-- Excerpt provided start --

Can rural England be saved?

Politics.co.uk
Politics.co.uk

Rural England is being threatened by a brutal combination of high house prices and low wages.

According to The Taylor Review - Living Working Countryside - these twin threats are placing unsustainable pressure on rural economies, jeopardising their very existence.

In response, the government must recalibrate its planning and affordable housing policy or risk seeing village life permanently eroded, argues author/MP Matthew Taylor.

"The English countryside is a wonderful place to live and work - if you can afford a home, if you can find a reasonably paid job," says Mr Taylor.


"But for too many people country life is challenging and urgent action is vital to stop villages dying and our market towns being wrecked by unsympathetic development."

Secret migration

This picture has not developed overnight - with demographic and economic factors gestating over a period of years to reach the chronic state depicted in the report.

Over the last decade, rural populations have increased by 800,000 inhabitants, around seven per cent. This compares with three per cent in urban areas.

Furthermore, the Office for National Statistics (ONS) project further 16 per cent rural population growth by 2028.

The nature of this migration has also altered the demographic picture of rural communities - with a new outflow of people aged between 15 and 30, replaced by a new inflow of those aged 30-years and above.

In addition, the average house price is £8,000 more in rural areas than in urban.

Compounding this, local wages in rural areas are, on average, £5,345 lower than those in rural areas, standing at £20,895.

These twin factors have left "virtually gated" communities of the wealthy and the old. As such, the economic prosperity of rural villages is compromised.

Those of working age are priced out of the community and are forced to move to the urban conurbations, reducing skills and demand for services in villages.

However, this does not have to be the case, argues Taylor.

"In many cases just a handful of well designed homes, kept affordable in perpetuity for local people, will make all the difference to the sustainability of a village and its services," he explains.

Where will it end?

To help facilitate this kind of design, the report makes three key recommendations:

  • New planning policies to shift growth of market towns from endless bland housing estates to instead create new neighbourhood extensions, with shops and community facilities, workplaces and open spaces.
  • A new 'community-led affordable housing' initiative for smaller rural communities.
  • The creation of flexible new planning rules to encourage village businesses.

-- Excerpt provided end --
-- Data provided start --

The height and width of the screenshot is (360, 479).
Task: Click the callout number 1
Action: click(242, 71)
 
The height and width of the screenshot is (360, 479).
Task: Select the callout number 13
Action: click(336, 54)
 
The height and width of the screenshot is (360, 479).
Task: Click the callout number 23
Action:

-- Data provided end --

Required tasks:
[a] What key recommendations does the article on rural housing and wages make?
[b] Pick up the article on rural England's housing and wages where it stops, and keep writing it.

Answers for this exercise:
[a]
- New planning policies to move market-town growth away from endless bland housing estates and toward new neighborhood extensions with shops, community facilities, workplaces and open spaces.
- A new "community-led affordable housing" initiative for smaller rural communities.
- Flexible new planning rules to encourage village businesses.

[b]
The report argues that through a 'bottom-up' approach local communities can be encouraged to recognise the need for innovation and change - fully participating in the development of new infrastructure and services.

Failure to achieve this could leave once vibrant communities in terminal decline.

"We need to start creating attractive new neighbourhoods and communities as our market towns grow, or we'll wreck them," continues Mr Taylor.

"Endless bland housing estates crammed onto the edge of towns are often unattractive, they fail to deliver local services, shops or open spaces. The residents end up driving into town for everything they need, clogging up the roads.

"No wonder local people so often oppose them", he adds.

Mr Taylor believes future developments should be shaped to the needs of existing communities, integrated with infrastructure and creating a symbiotic relationship with rural villages.

Plans for tomorrow

The government has welcomed the proposals outlined, and suggested the ideas could be incorporated into plans to build three million new homes in the UK by 2020

"It's simply not fair that people in rural communities struggle to afford a place of their own," says housing minister Caroline Flint.

"I am determined that we do everything we can to further help people in rural communities into home ownership, by for example helping landowners to establish community land trusts and by ensuring councils deliver the sustainable homes their communities need."

With this in mind the Department for Environment, Food and Rural Affairs (Defra) has outlined plans for a £3.9 billion investment in rural developments in England - with plans to see businesses, jobs and services in the countryside flourish.

However, government targets presently suggest just 10,300 new affordable homes will be built in smaller rural communities (defined as less than 3,000 inhabitants) over the next three years. This represents a fraction of the demand recorded in the Taylor review.

The Royal Institution of Chartered Surveyors (Rics) has also urged the government to take more decisive action.

"The Taylor Review is a step in the right direction but must be followed through with real action from the government to stop the countryside becoming a quaint museum to be enjoyed at weekends by wealthy commuters," said Rics spokesperson, James Rowlands.

"Ensuring the long-term affordability of homes in rural communities, and allowing landowners a greater say in how land is used after it is sold, will help make housing more accessible for people in the countryside."

Yet, the ideas in the report have been warmly welcomed by others.

"Rather than poorly serviced mono-estates bolted-on to market towns, we must plan for new neighbourhoods and community extensions which ensure that the housing provided offers a variety of tenure, with the provision of live/ works spaces and local services, all in sustainable communities where people want to live and work," comments Town and County Planning Association (TCPA) senior policy officer, Fiona Mannion.

Sentiments echoed by the Chartered Institute of Housing (CIH).

"The CIH is pleased to see that the Taylor Review has a more sensitive interpretation of what sustainability means in rural areas," says chief Executive, Sarah Webb.

"Rather than blocking the building of new homes in a village on the basis of its lack of services, we should work closely with local people to assess how a housing development could add to or diminish the sustainability of the community.

"In many cases we should consider building homes to attract families, shops, schools, transport and the wider economy back into rural areas and ensure they have a long-term future."

The message to the government, then, is act now or see the countryside reduced to a tourist destination for wealth urbanites.